====== Listed records ======

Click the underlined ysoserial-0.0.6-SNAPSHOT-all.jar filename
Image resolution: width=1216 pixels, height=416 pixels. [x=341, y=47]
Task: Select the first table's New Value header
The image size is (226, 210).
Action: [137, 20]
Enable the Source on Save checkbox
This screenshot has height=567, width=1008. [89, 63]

======
====== Listed records ======

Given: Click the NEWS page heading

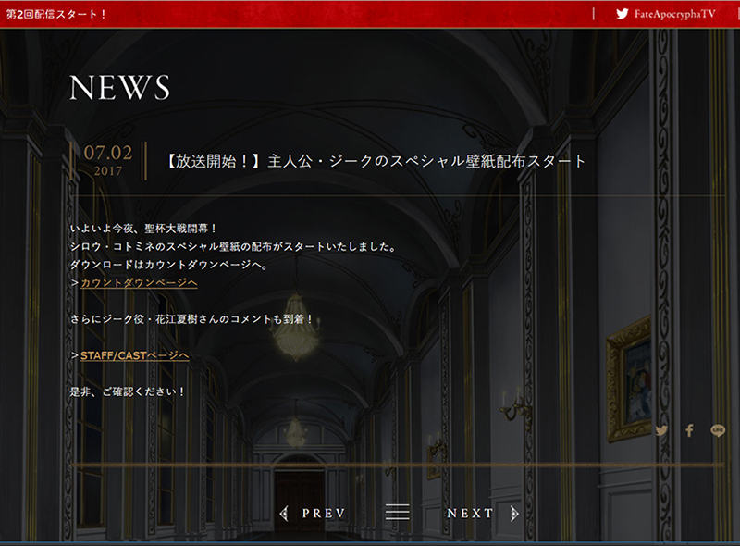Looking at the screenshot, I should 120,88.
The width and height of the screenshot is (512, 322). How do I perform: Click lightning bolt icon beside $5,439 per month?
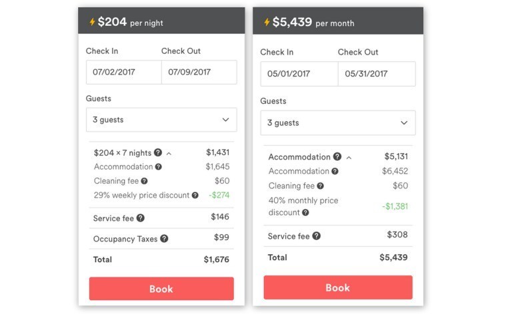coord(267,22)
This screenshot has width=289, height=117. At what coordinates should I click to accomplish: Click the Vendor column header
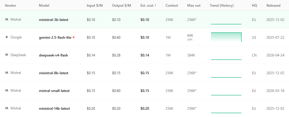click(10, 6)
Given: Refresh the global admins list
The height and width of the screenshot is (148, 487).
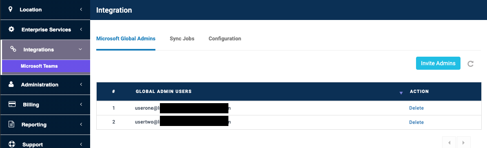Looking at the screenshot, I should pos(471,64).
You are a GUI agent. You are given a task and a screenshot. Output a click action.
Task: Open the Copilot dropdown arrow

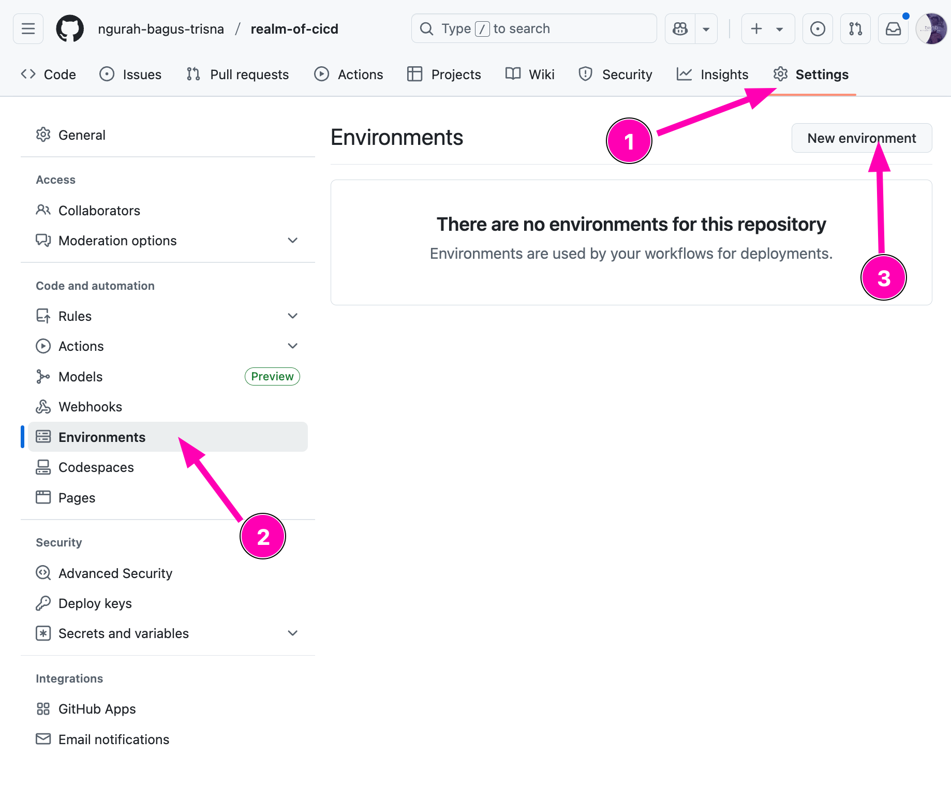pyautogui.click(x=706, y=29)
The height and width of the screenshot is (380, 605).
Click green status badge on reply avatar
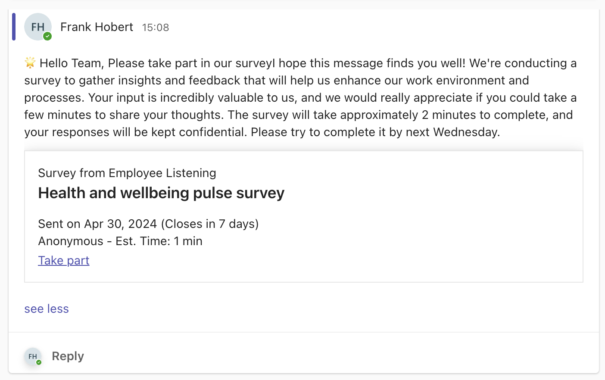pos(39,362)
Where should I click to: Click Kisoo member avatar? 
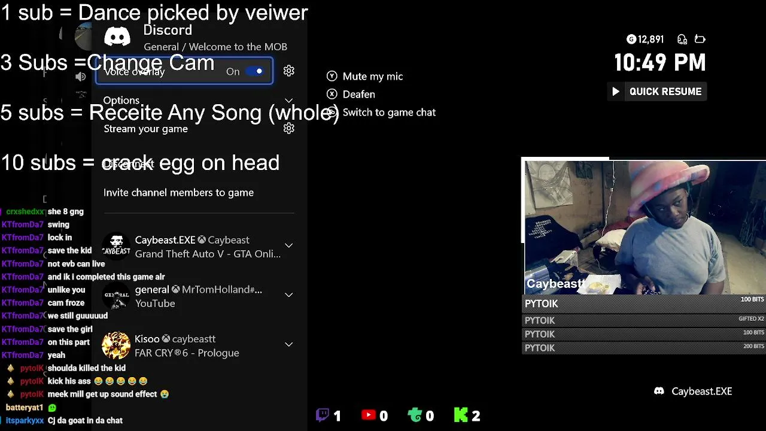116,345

======
====== Listed records ======

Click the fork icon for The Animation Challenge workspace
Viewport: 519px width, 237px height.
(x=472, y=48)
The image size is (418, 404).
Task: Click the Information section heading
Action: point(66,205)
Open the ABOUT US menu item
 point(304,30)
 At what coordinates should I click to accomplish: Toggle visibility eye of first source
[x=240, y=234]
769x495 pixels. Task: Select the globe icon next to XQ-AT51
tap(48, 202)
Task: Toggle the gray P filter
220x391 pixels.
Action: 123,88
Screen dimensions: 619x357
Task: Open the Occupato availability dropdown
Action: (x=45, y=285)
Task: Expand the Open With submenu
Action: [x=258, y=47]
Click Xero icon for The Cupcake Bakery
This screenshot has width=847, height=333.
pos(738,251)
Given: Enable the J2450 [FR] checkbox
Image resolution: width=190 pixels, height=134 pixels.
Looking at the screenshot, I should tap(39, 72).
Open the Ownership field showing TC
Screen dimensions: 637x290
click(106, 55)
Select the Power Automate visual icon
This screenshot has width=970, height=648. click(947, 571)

======

## [Task details]
Using the material above, transcribe exactly the lines from the one holding "This screenshot has width=289, height=117." to the one holding "You are a GUI", both ends kept. Do not carry over any pictures.

## [Task result]
This screenshot has width=289, height=117. At what coordinates should I click to accomplish: Click the Vendor column header
click(10, 6)
Given: Refresh the global admins list
The height and width of the screenshot is (148, 487).
Looking at the screenshot, I should pos(471,64).
You are a GUI agent. You are given a task and a screenshot. Output a click action.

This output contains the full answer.